You need to have certain genes to develop celiac disease. However, those genes are common (they are found in about 30% of the population), so not everyone who has these genes goes on to develop celiac disease. This means that there are likely other factors contributing to the development of celiac disease (possibly environmental). If you have a first degree relative (parent, child, or sibling) with celiac disease your risk of developing it is around 10%. If you have an identical twin with celiac disease your risk of developing it is around 75%.
Can celiac disease happen at any age?
Yes, but we don’t understand why some people develop celiac disease as children while others develop it much later in life.
What are the symptoms/signs of celiac disease?
There is a wide range of symptoms and signs that patients with celiac disease experience. Some of the more common ones include diarrhea, bloating, abdominal pain, weight loss, growth issues in children, and anemia. Others include constipation, early onset bone disease, infertility, amenorrhea, fatigue, vitamin deficiencies, neuropathy, dermatitis herpetiformis (a type of rash associated with celiac disease), and many others.
How is celiac disease diagnosed?
Blood tests are usually sent to check for specific celiac disease antibodies (antibodies to tissue transglutaminase and deamidated gliadin peptide). This is followed by an upper endoscopy with biopsy of the small intestine to confirm the diagnosis. Sometimes even if your blood test is negative, upper endoscopy is recommended since a small percentage of people can have negative blood testing even though they actually have celiac disease. It is important that you continue to ingest gluten while you are being tested for celiac disease so that the results are as accurate as possible.

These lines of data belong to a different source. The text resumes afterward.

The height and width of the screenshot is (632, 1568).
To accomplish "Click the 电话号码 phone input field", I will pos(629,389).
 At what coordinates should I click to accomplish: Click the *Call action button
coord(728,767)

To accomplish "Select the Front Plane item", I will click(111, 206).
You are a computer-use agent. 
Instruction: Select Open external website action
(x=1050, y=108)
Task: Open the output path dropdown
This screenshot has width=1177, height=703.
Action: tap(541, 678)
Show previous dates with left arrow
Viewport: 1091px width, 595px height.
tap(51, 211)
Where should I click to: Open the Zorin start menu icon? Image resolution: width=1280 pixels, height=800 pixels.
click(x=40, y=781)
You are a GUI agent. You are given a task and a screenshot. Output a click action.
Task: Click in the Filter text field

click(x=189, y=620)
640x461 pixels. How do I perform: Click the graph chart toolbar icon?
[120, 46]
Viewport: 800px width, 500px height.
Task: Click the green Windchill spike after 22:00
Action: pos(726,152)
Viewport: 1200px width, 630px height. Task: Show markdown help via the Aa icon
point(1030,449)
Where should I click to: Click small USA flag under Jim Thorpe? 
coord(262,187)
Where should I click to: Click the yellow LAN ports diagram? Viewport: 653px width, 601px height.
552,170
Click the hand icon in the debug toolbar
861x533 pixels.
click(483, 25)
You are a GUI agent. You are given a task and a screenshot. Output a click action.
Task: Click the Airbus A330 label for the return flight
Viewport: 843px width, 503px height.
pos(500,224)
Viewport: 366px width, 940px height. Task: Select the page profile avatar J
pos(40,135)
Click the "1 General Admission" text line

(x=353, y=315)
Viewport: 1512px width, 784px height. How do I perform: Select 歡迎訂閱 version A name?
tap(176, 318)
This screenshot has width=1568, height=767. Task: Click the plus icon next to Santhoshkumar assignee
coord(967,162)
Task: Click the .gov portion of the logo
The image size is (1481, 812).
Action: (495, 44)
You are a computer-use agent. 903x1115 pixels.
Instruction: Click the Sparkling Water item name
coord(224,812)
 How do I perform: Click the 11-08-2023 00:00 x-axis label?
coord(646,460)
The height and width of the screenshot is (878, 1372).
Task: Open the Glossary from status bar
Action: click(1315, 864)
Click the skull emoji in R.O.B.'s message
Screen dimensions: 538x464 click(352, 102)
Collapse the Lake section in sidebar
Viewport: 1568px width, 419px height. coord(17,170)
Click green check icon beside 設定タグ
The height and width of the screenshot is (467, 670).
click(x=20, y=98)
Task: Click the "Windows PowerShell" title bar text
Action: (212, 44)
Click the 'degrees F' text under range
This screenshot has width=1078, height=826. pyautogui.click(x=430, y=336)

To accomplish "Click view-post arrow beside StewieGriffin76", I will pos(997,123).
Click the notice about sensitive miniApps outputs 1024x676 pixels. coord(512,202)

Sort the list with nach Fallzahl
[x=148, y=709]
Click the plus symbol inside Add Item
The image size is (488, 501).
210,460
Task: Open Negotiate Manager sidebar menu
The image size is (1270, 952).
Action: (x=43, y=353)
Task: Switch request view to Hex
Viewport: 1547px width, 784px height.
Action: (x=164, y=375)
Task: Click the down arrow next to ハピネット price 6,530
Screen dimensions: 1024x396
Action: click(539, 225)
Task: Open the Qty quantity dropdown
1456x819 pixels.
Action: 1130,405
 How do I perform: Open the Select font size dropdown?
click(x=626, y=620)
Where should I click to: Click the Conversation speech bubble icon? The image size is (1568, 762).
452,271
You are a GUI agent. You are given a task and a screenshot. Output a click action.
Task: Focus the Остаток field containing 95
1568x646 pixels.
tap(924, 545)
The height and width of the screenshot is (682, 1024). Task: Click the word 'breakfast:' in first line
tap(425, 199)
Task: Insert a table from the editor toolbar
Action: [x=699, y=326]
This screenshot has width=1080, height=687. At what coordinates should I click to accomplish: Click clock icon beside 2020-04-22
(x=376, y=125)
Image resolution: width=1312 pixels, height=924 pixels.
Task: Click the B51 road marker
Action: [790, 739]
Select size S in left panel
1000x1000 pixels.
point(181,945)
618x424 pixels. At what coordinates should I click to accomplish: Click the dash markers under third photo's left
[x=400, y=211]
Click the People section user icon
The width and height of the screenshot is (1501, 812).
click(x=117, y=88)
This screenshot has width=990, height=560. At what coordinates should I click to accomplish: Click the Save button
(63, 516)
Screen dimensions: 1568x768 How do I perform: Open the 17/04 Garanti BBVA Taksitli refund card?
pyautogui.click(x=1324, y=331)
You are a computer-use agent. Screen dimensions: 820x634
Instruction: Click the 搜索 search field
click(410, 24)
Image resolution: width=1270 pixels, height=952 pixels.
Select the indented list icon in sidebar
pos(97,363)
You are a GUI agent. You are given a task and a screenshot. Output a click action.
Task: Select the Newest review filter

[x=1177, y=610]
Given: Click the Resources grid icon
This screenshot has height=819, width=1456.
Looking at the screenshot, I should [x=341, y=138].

What is the treatment for celiac disease?
A strict and life-long gluten free diet. Ingesting even a small amount of gluten can lead to intestinal damage.
How do I know what is safe for me to eat?
A consultation with an experienced dietitian specialized in gastrointestinal disorders is recommended to go over the gluten free diet in detail. Gluten can hide in many things and an expert dietitian can help you identify potential culprits.
How does this diagnosis affect my family members?
In addition to providing support for you while you change your approach to eating, we recommend that all first degree relatives (parents, siblings, children) of patients with celiac disease be tested for celiac disease, even if they have no symptoms. Additionally, second degree relatives with symptoms (diarrhea, abdominal pain, etc.) should also be tested.
How long will it take until I start to feel better once I am on the gluten free diet?
Usually symptoms will start to improve in a few weeks on a gluten free diet, although it can take upwards of a year for intestinal damage and blood tests to improve. Depending on your age, certain issues such as growth problems may not improve.